_What the exercise asks_
Print every line of the listing below, starting with the line that holds "Links (18, 2351)" and going on through the line that holds "GMA 7 (22, 2334)", both included, and print nothing else.

_Task inputs_

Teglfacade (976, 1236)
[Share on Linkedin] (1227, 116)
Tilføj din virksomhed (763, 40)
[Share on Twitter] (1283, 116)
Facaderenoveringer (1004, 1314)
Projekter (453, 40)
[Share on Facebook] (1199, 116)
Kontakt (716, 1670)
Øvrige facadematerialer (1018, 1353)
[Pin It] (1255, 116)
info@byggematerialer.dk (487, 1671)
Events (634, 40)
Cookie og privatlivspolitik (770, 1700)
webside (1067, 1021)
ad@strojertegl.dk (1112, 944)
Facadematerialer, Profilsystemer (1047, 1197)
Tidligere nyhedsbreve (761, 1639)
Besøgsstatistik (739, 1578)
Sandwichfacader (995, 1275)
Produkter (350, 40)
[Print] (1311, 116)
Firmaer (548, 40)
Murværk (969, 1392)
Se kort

--

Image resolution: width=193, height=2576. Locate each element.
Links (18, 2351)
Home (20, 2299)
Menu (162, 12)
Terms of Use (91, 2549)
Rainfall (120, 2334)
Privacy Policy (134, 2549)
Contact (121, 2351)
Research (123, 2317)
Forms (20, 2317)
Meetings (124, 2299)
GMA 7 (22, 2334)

...

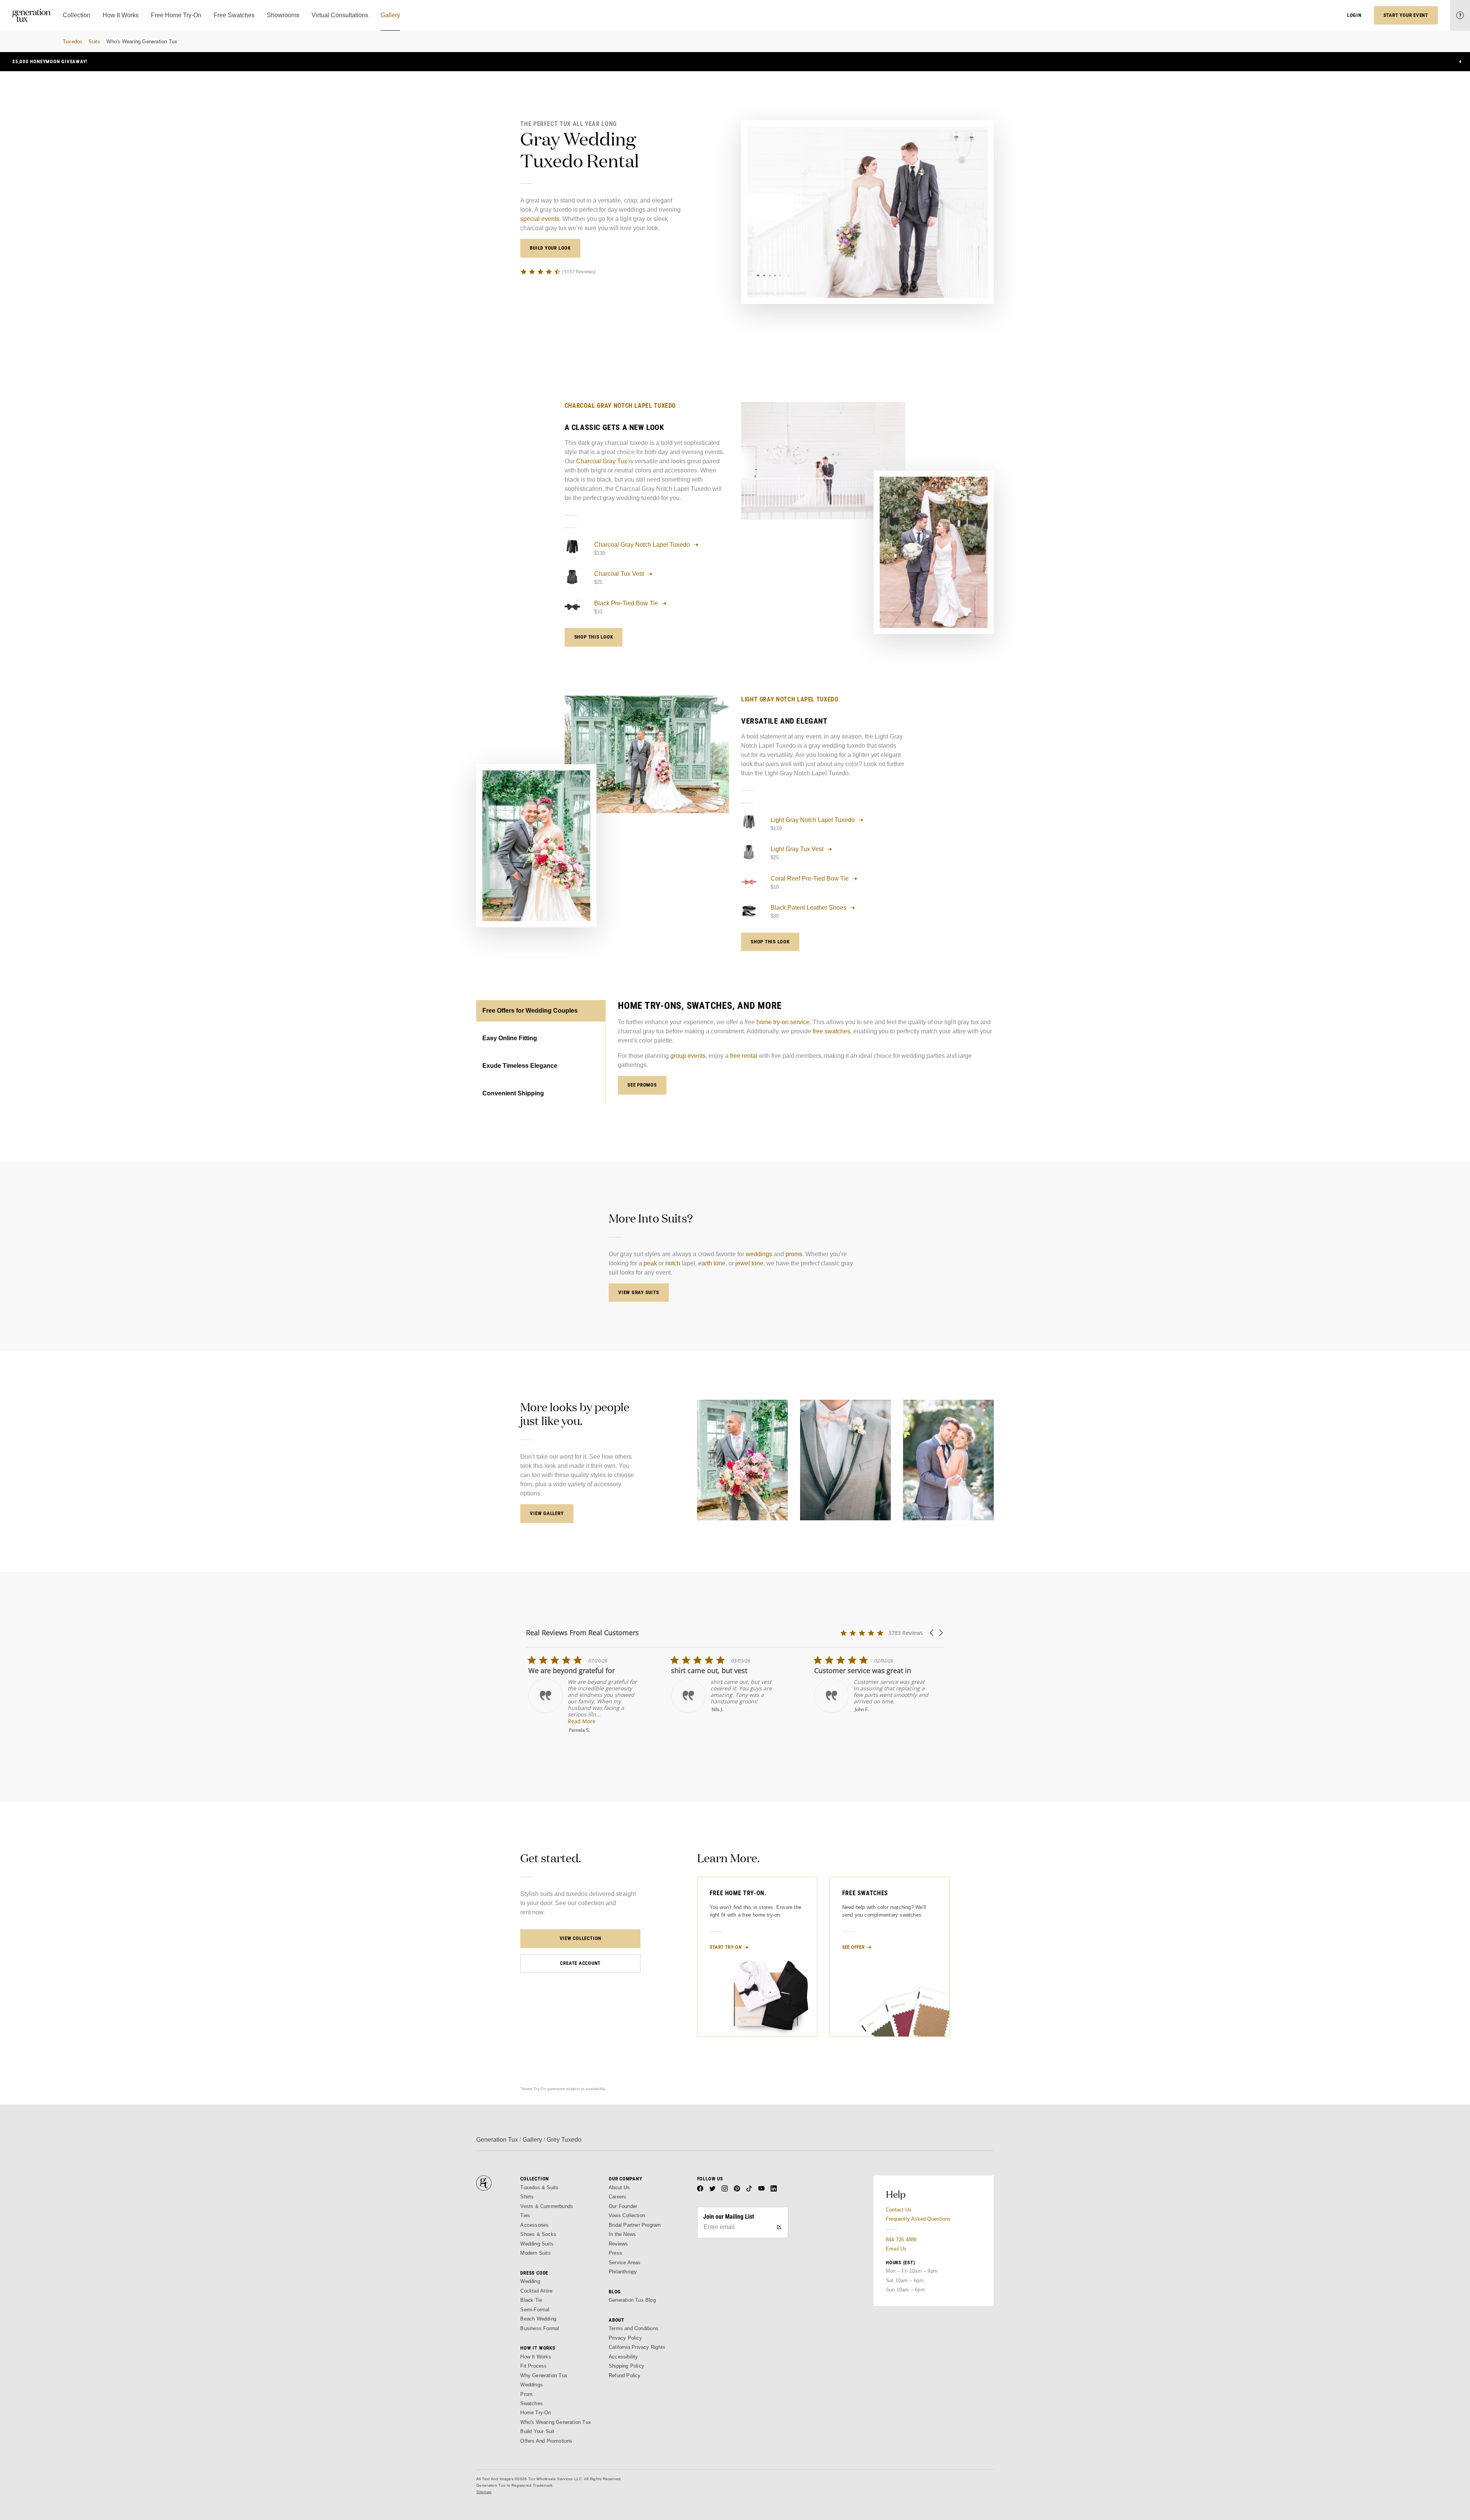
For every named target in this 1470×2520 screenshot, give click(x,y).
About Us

_Exercise solution_
Links (18, 2351)
Home (20, 2299)
Menu (162, 12)
Terms of Use (91, 2549)
Rainfall (120, 2334)
Privacy Policy (134, 2549)
Contact (121, 2351)
Research (123, 2317)
Forms (20, 2317)
Meetings (124, 2299)
GMA 7 (22, 2334)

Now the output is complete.